EXERCISE PROMPT
Please report every line in the entries that contains the string "Given".

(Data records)
━━━
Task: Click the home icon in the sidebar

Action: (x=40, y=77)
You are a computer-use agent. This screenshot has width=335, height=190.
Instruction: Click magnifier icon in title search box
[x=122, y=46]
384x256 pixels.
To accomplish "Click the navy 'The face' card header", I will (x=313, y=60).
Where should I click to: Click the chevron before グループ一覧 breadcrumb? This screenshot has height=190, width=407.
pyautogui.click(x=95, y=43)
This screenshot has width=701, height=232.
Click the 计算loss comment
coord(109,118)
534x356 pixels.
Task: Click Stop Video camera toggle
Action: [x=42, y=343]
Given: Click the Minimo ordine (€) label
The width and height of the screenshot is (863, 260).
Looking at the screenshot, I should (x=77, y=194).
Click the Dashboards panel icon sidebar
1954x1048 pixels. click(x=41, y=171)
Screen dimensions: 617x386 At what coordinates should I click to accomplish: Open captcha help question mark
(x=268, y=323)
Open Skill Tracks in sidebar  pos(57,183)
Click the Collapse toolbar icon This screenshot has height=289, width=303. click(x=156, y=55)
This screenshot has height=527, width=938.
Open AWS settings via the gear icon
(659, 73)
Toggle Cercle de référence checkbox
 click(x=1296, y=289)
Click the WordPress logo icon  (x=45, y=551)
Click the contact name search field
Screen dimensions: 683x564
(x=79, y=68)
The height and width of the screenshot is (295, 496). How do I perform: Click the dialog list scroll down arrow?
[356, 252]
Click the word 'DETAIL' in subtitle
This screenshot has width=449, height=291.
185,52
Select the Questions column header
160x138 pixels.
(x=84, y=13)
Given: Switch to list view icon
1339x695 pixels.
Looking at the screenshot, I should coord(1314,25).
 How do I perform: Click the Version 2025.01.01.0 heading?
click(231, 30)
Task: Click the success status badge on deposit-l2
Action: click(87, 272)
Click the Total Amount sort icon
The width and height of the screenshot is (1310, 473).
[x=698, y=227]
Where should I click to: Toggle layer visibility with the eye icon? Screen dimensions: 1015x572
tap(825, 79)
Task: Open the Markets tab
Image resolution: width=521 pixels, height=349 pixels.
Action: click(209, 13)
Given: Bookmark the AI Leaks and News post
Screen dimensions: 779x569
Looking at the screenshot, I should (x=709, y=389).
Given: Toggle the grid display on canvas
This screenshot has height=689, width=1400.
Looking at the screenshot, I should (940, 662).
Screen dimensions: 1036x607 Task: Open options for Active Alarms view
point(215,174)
━━━
COMPLETED TASK
Given: Click the Minimo ordine (€) label
Given: Switch to list view icon
Given: Bookmark the AI Leaks and News post
Given: Toggle the grid display on canvas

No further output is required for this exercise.